ご挨拶

首都大学東京 学長 原島 文雄

harashima「大都市における人間社会の理想像の追求」を目指して開学した首都大学東京も、開学より9年目を迎えました。
これまで、首都に基盤を持ち大都市問題に重点を置く教育・研究ラインナップを持つ唯一の大学として、質の高い教育と研究に取り組んで参りました。同時に、その成果を広く社会に還元していくことも本学の大変重要な使命であると認識しております。
本学も社会の一員であり、その実現のためには行政・各種教育研究機関・企業等様々な主体と連携し、新たな技術の開発や地域社会の課題の解決に取り組むことが求められています。

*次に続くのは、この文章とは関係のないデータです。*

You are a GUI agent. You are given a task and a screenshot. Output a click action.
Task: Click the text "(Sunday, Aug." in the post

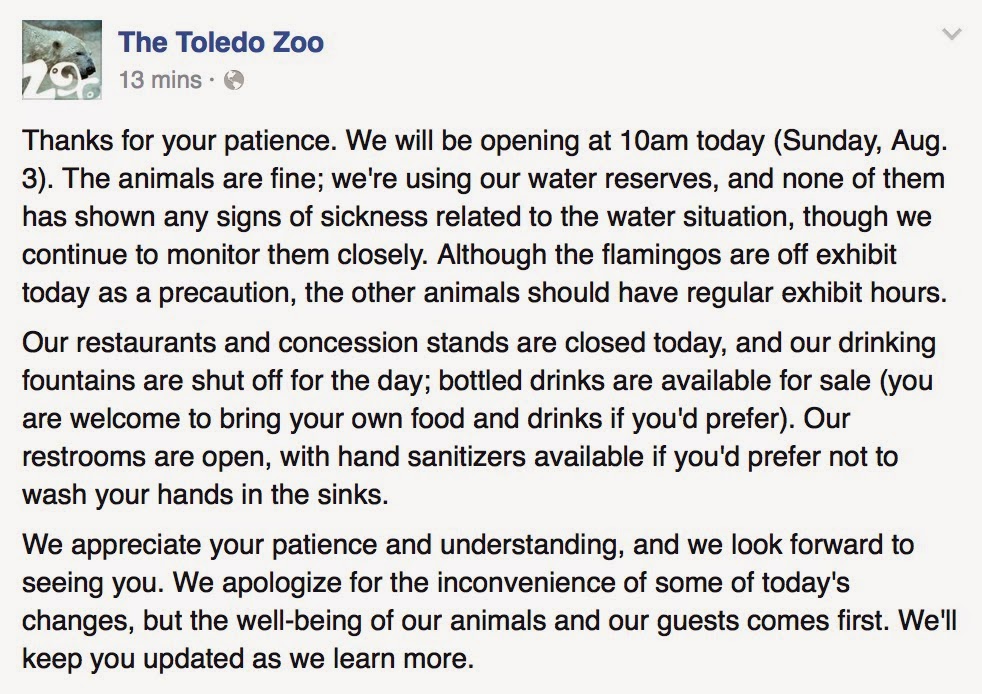(861, 142)
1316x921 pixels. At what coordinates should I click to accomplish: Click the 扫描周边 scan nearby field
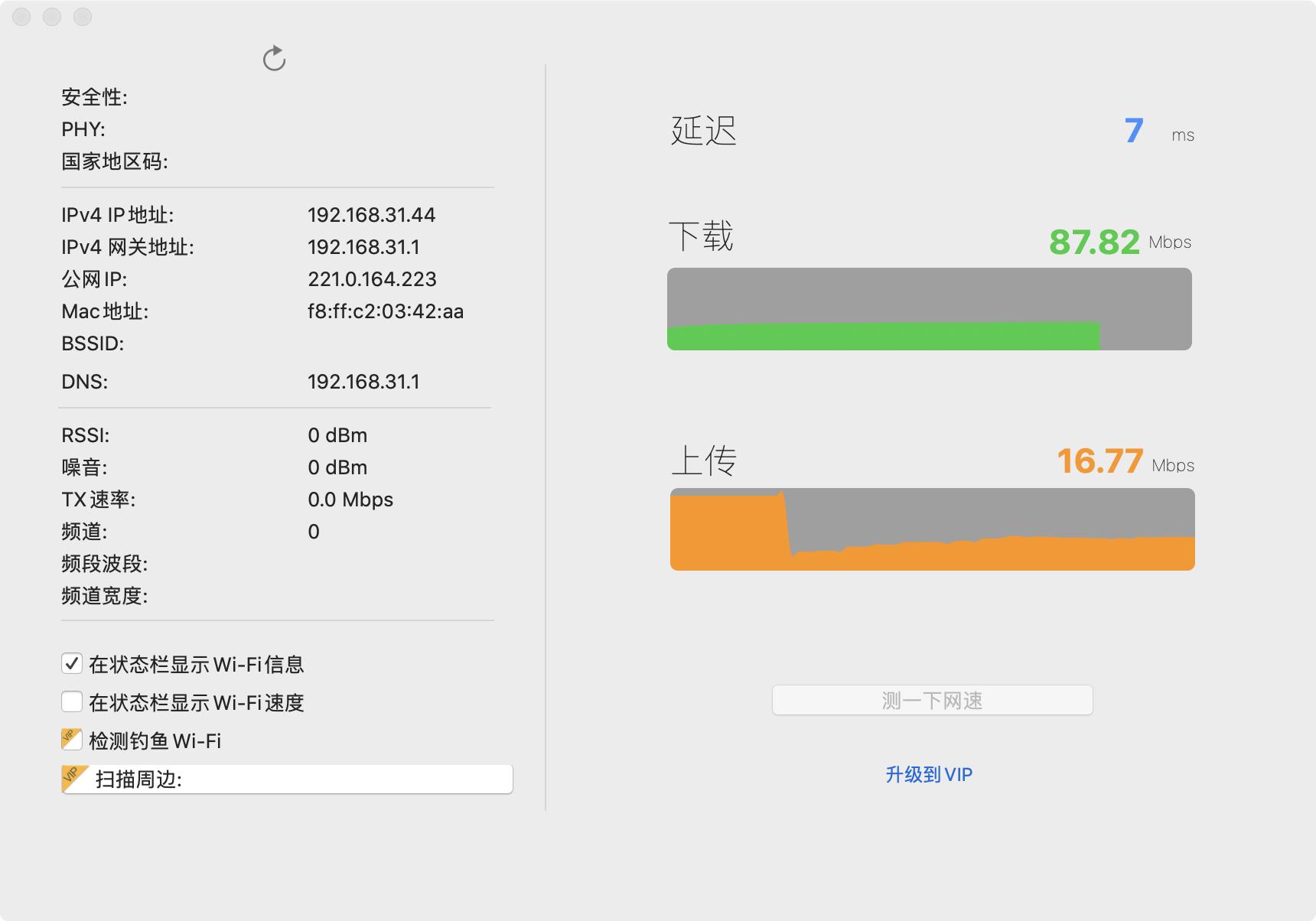click(x=306, y=779)
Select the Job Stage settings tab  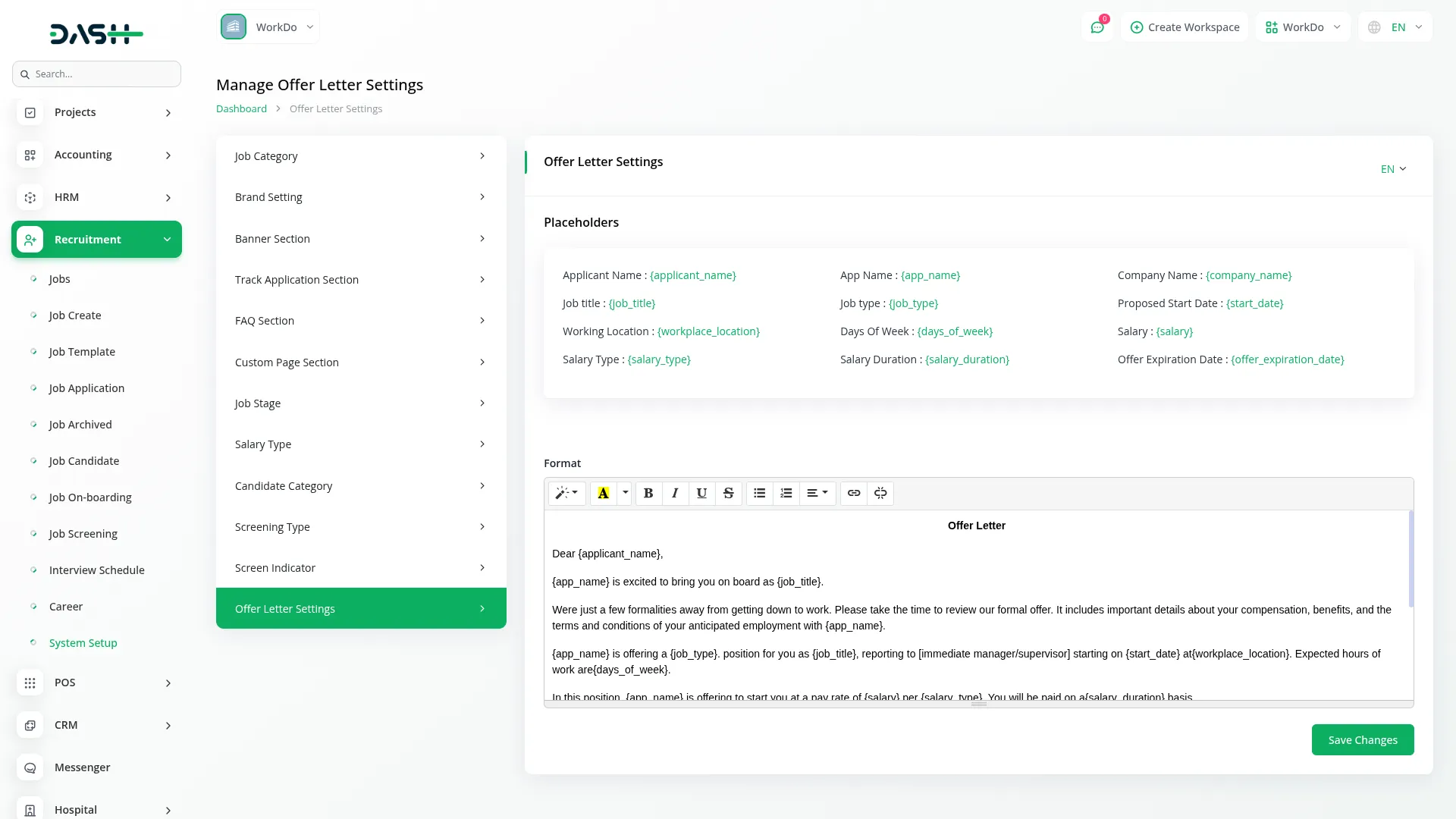361,403
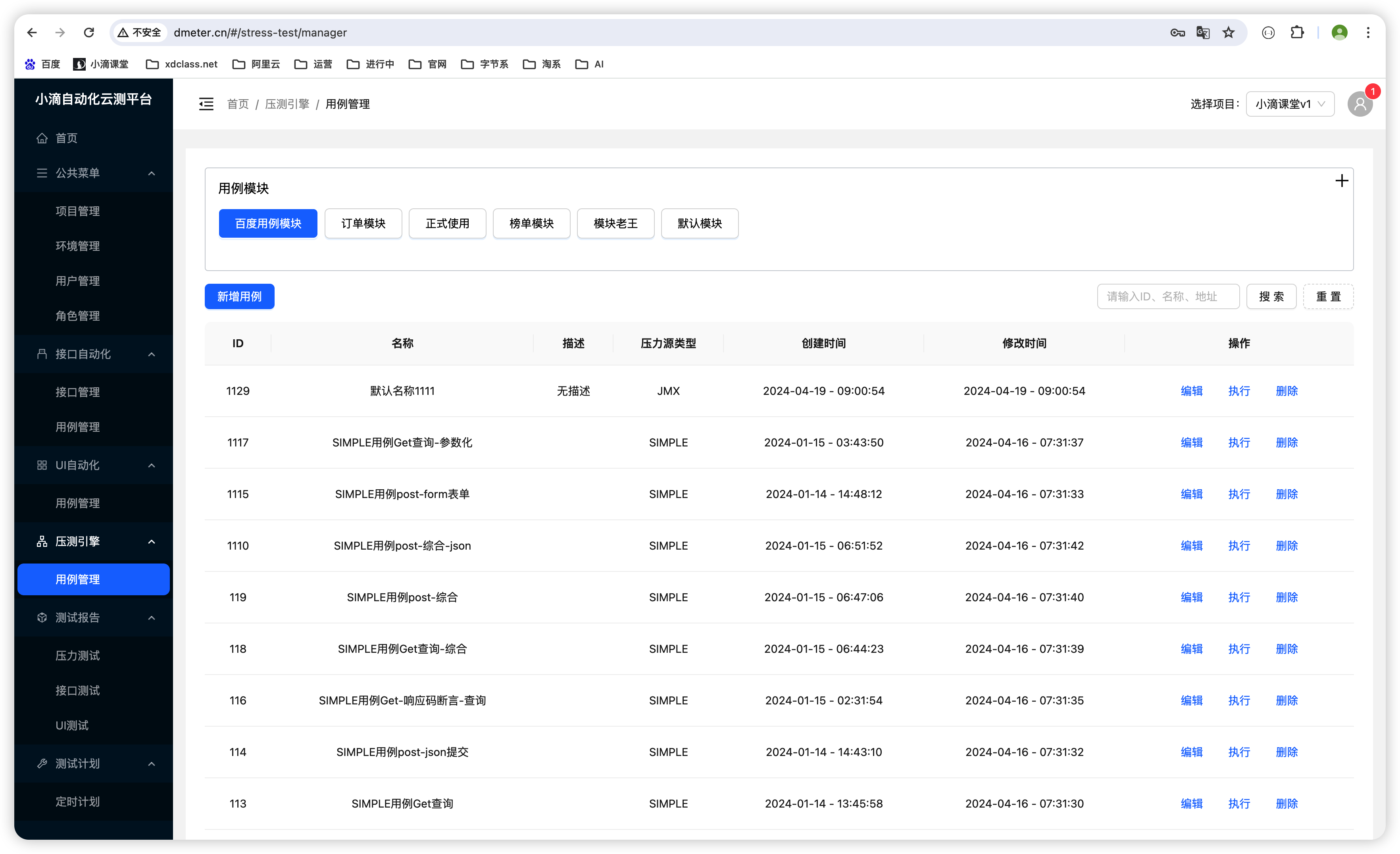The width and height of the screenshot is (1400, 854).
Task: Click the Google Translate icon in address bar
Action: click(1203, 33)
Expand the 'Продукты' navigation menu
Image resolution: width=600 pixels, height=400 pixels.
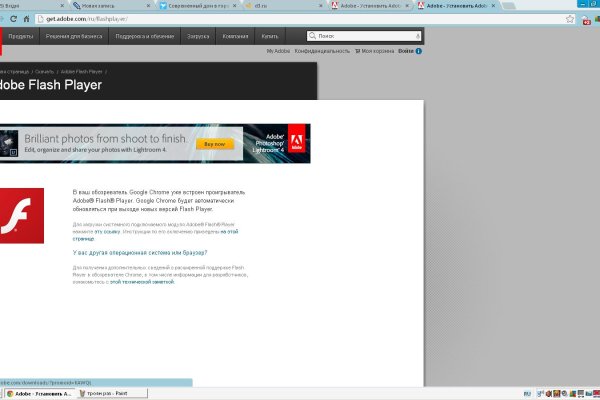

そのため平成20年に、日ごろの教育や研究の成果を行政の様々な施策をリードできるような提言として積極的に発信していくため、行政ニーズに応える全学分野横断型の総合窓口として「都市科学研究機構」を発足させ、東京都との連携事業での研究や施策提案発表会などを行っているほか、学内においても様々な重点プロジェクトを行っております。
その中の一つとして、平成22年度には、首都大と東京都の連携による環境問題や少子高齢化など都市課題解決のための2つの共同研究プロジェクトとして「大都市研究リーディングプロジェクト」を、平成23年度には東京都との連携強化のために大都市問題に関する研究課題に対して調査研究を行うための「スタートアップ調査事業制度」(首都大版ギャップファンド)を設定してきました。

本年度スタートする本プロジェクトは、これまでのそれらの研究の枠組みを大きく超えた最大規模、各学部からの教員総勢25名以上が参画する学際的研究プロジェクトで、これまでの取り組みの集大成の一つでもあり、今後も中長期的に大都市研究を進めていく上での重要な第一歩でもあります。
これからも研究の成果を発信し、都政に役立てる提言をしていきますので、皆様ご期待下さい。